DMB31/08/2021 21:05:36
1169 forum posts
1 photos

I have cut 1/8th mild steel with a Bosch electric jig saw and metal cutting blade very successfully but the noise is dreadful. Good ear defenders are a must!

Speedy Builder531/08/2021 21:06:50
2416 forum posts
191 photos

Jigsaw, goggles and ear muffs. Use a bit of cutting oil prolongs blade life. I have even cut 1/4" steel plate this way just with a good old DIY Bosch jig saw and a metal blade.

Simon Williams 331/08/2021 21:22:15
605 forum posts
81 photos

Been here, got the tee shirt!

Firstly you need a fine tooth blade, 32 teeth per inch preferred, 24 TPI at most. A bimetal blade is favourite - you will bend it and kink it to begin with and an all hard blade will snap. Absolutely definitely cut on the push not on the pull. Tension the blade so it isn't tensioned! I know that sounds silly, but having tension in the blade simply bends the backing plate of the "frame". The frame supports the blade but doesn't tension it in the same way as a conventional hacksaw frame does. It transfers the force from the handle to the front of the blade and the skill is in keeping the frame straight.

Now for the difficult bit. There is a knack to pushing the blade against the sheet material so you don't bend the blade and the saw frame. Having the saw at an oblique angle to the cut helps reduce the eagerness of the frame to bend.

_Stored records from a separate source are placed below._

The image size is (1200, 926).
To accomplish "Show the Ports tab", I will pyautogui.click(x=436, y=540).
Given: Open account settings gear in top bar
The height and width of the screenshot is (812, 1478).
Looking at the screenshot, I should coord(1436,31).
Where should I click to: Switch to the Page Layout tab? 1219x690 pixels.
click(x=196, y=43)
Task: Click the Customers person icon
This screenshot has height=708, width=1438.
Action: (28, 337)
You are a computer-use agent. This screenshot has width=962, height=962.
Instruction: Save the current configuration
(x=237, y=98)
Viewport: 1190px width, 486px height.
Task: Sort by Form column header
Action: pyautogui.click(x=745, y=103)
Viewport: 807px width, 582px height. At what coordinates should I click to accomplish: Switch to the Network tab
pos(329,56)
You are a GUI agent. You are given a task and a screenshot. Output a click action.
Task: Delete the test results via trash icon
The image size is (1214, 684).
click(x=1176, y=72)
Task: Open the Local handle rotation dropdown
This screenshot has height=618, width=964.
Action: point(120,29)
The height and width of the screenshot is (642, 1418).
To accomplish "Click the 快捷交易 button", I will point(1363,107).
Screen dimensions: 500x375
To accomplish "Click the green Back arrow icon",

The secret to success is not twisting your hand as you push the blade through the cut. Its very easy to introduce a twist of the handle which creates the kink that is driving you crackers. You need to hold the handle of the blade so it prevents the frame from twisting, not introduce a twist. You push the blade in a dead straight line.

Initially you don't put much down force on the blade, so as to minimise the force applied along the length of the blade. As you get better at it you can introduce more cutting pressure and better progress.

As has been said above, once the 1 mm thick cutting disc got invented these things were obsolete.

Good luck!

bernard towers31/08/2021 21:51:30
303 forum posts
85 photos

If you keep the saw with a low attack angle it has less of a tendency to grab as more teeth are in contact. I do use one occasionally but am not a fan .

Bo'sun31/08/2021 21:58:14
517 forum posts
2 photos
Posted by Pete. on 31/08/2021 18:30:19:

I'd use a 32tpi blade for sheet metal.

Agree, but at present 24tpi is the best I can do.

Michael Briggs31/08/2021 22:48:54
217 forum posts
12 photos

As JasonB suggests, angle grinder with thin disc. If you are cutting straight, clamp a sacrificial length of angle as a guide. The angle won’t suffer much.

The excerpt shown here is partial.